#### [Dataset records]
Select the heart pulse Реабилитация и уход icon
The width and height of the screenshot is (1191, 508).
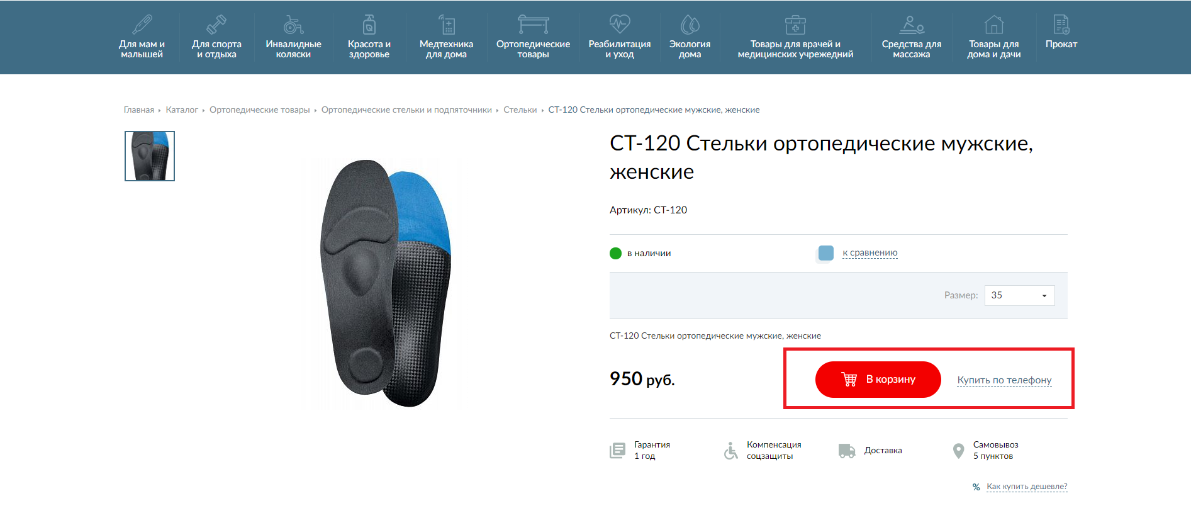pos(620,25)
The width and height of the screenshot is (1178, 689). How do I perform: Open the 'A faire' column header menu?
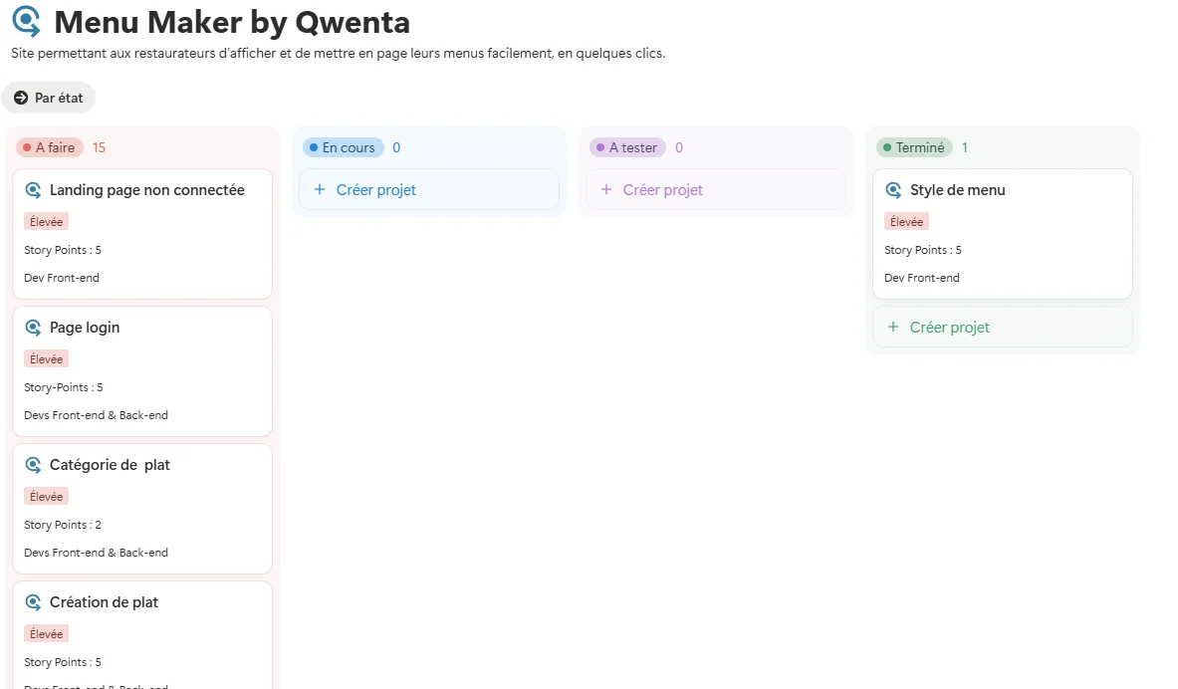(49, 146)
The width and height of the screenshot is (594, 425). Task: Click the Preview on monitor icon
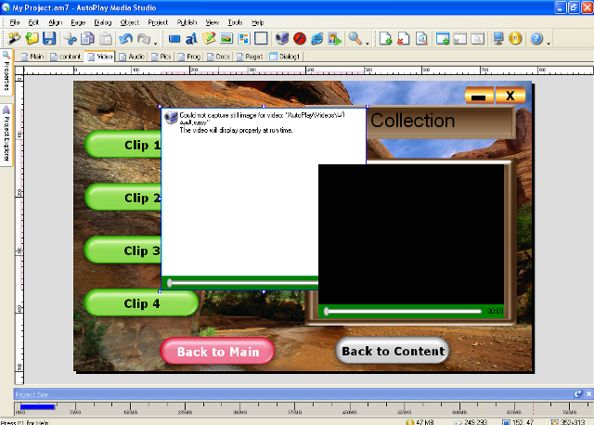click(497, 39)
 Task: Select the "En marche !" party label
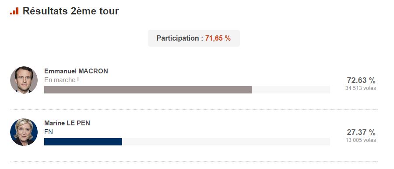pyautogui.click(x=62, y=80)
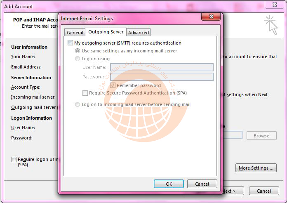Open More Settings button
This screenshot has width=287, height=203.
pos(256,168)

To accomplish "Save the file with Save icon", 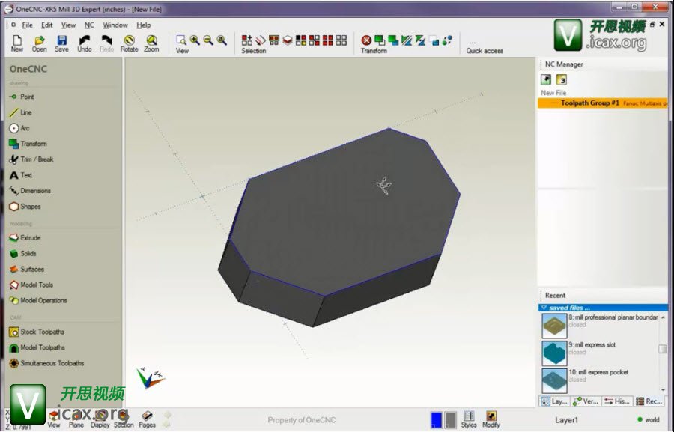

#### [Task to carry out]
For each entry, copy the text exactly and leave out any image it carries.

#### [Result for this task]
Select the heart pulse Реабилитация и уход icon
The width and height of the screenshot is (1191, 508).
pos(620,25)
The width and height of the screenshot is (1178, 689). How do I perform: Open the 'A faire' column header menu?
(49, 146)
The width and height of the screenshot is (594, 425). Task: Click the Preview on monitor icon
click(497, 39)
 Task: Select the "En marche !" party label
pyautogui.click(x=62, y=80)
Open More Settings button
This screenshot has width=287, height=203.
pos(256,168)

To accomplish "Save the file with Save icon", 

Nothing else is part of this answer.